The Do

Paris [Cigale] - jeudi 20 mars 2008

Les Rita Mitsouko s'éclipsent, et c'est un autre duo français qui fait la une. Tellement que les critiques commencent aussi à pleuvoir : voix fausse, trop aiguë, réputation surfaite.
Bras d'honneur. Avec le sourire ravi de quelqu'un qui sort de la Cigale, où le concert était un rare moment d'apesanteur.

Un pipeau pour l'intro. "Playground Hustle", énergétique et psychiatrique (les choeurs hurlés mettent tout de suite le public à la baguette). Très vite "At Last", rallongée, breakée par une guitare musclée et une batterie plus martiale en plein milieu. Très vite ensuite "On My Shoulders". Rien déjà n'aura été littéralement joué, le chant s'adapte, les chansons se rallongent, le public écoute avec confiance, malgré les repères brouillés.
Les trois titres phares sont joués, une entorse à la setlist pop-rock classique, où le single est joué stratégiquement pour faire oublier le reste moins bon. The Do commence avec ses singles, et finalement pour le public qui ne voulait rien d'autre, le concert s'achève presque là...
Pour mieux en commencer un autre l'ampoule à côté d'Olivia s'allume, l'étau de lumières se resserre autour des 3 musiciens. Deuxième concert qui s'amorce, vite se débarrasser de ses encombrants (?) tubes, puis faire monter le concert avec ce qu'on doit encore découvrir.
A l'ère d'internet et des 3 tubes myspace vite décus, The Do se permet de penser album, et de mettre tout au même niveau. Le succès d'"On My Shoulders" est presque un accident de parcours, et j'aurai presque envie d'agiter un cahier clairefontaine pendant cette chanson.
Mais la vrai surprise, c'est que tout était vraiment du même niveau, même une reprise hallucinante du "Crazy" de Gnarls Barkley, en délicatesse.
Quelques moments de grâce, et pas de creux, aucun, alors le spectateur habitué à des hauts et des bas est étonné, puis admiratif puis conquis.
Tout se chante, ou se scande ou se rappe chez ce groupe, ah! "Tammie" ah! "Queen Dot Kong", rap d'Olivia et fanfare balkanique, et ah! "When I Was Last Home". Sur cette chanson, Olivia revient seule au piano, et sans forcer envoûte. C'est le crescendo ultime dans ce concert, un moment rarissime, où elle déploie totalement sa voix. C'est un peu ce qu'on pouvait attendre de plus bouleversant après tout un concert où l'on est rentré peu à peu dans leur jeu, dans leur mise en scène, et dans une voix en particulier, claire, puissante, parfaitement mise en valeur par les chansons.
Dans sa combinaison léopard, cheveux en pétard et jupe de papier crépon, Olivia à l'air d'une gamine grandie, un peu dingue, dansante, et l'image de cette petite fille dans son 1m80, finissant la chanson en presque grand écart, guitare au poing, est un instantané extraordinaire.

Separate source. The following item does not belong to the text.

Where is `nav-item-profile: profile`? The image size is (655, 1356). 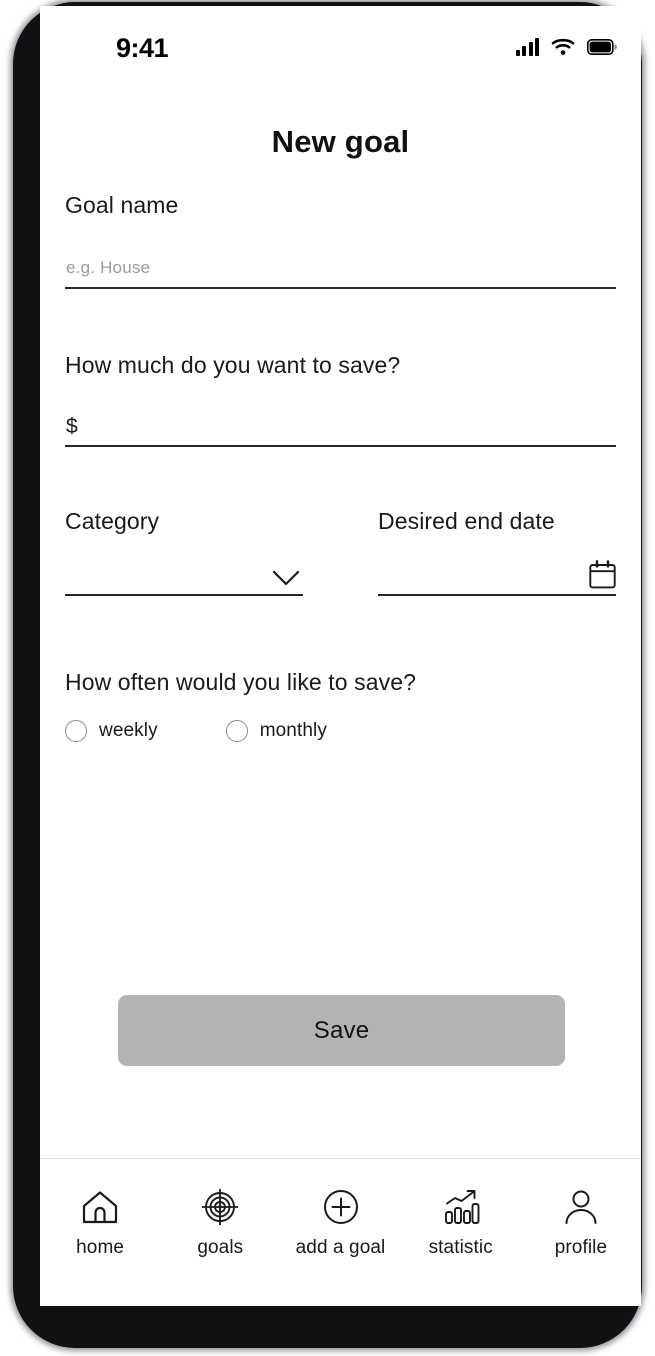 nav-item-profile: profile is located at coordinates (581, 1222).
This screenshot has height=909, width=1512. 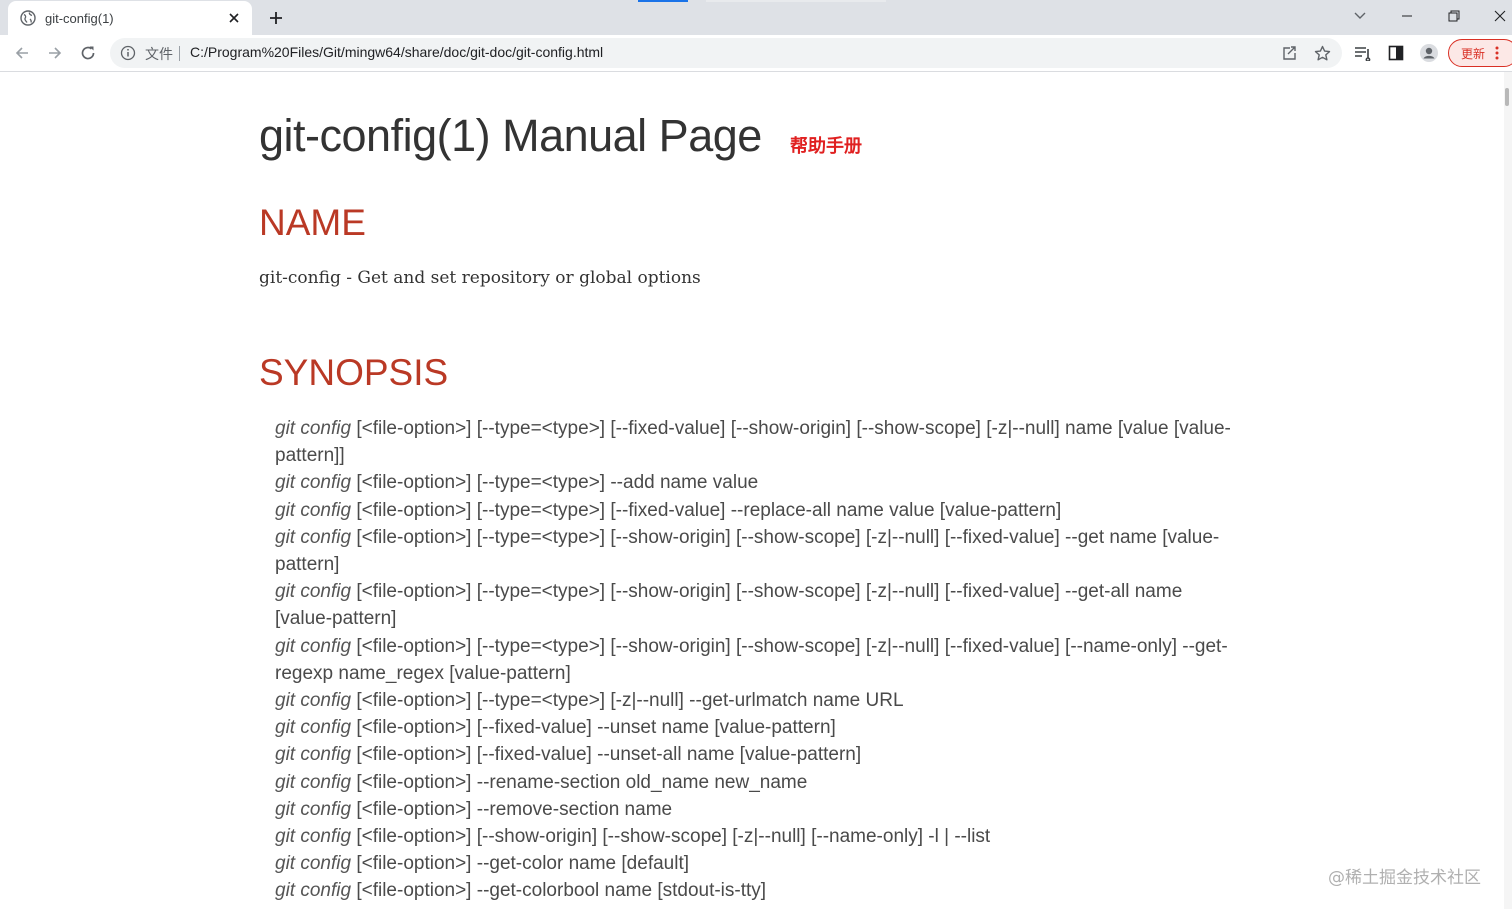 What do you see at coordinates (1474, 54) in the screenshot?
I see `update-label: 更新` at bounding box center [1474, 54].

Alors voilà, The Do réveille avec des chansons doucement dingues, et tranche en même temps avec toute la production un peu alternative-écléctique qui sévit depuis bien plus longtemps. Peut-être que Dan a donné au groupe la rigueur pour aller plus loin, et Olivia l'énergie hallucinante. Peut-être que le groupe dans son ensemble ne fait jamais dans la facilité et dans le collage juste gentiment bancal. Le bonheur du duo fait oublier que derrière il y a une maîtrise rare : Olivia est loin d'être une potiche qui bat ses 3 accords, Dan en a sous le pied. Impression assez rare de voir un groupe en mouvement sous nos yeux, en visible évolution.

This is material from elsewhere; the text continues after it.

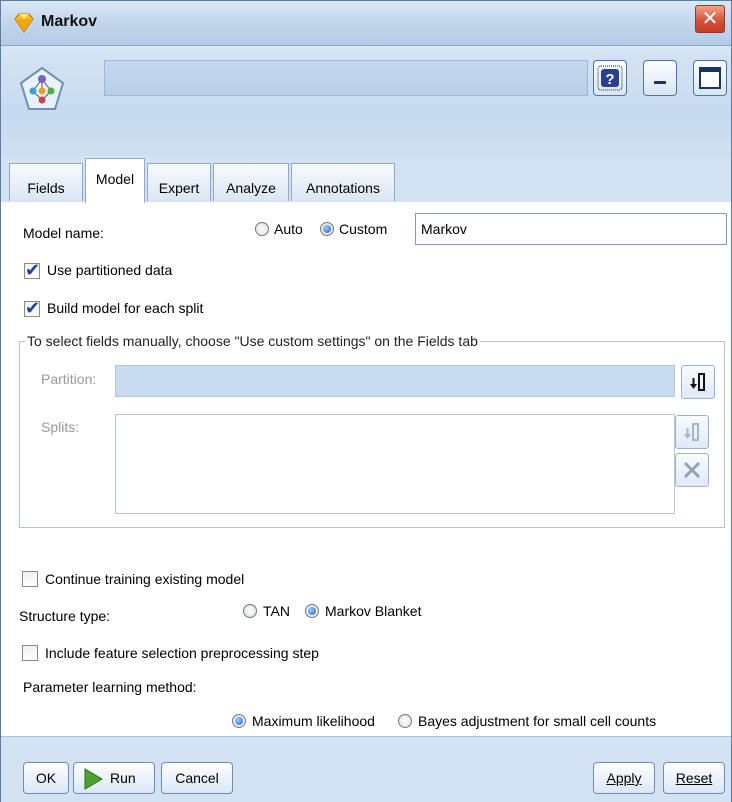 The image size is (732, 802). Describe the element at coordinates (346, 78) in the screenshot. I see `node-name-bar` at that location.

Un autre rappel, approprié, (""Stay Just A Little Bit More""), une fanfare sur scène et "Queen Dot Kong" pour finalement comprendre au dernier rappel : on a presque vu un spectacle complet, pas seulement un concert. Et le trio viendra justement saluer comme des acteurs, sans instruments, dans la Cigale et ses fauteuils rouges de théâtre. C'est sur, à côté l'album à l'air très étriqué.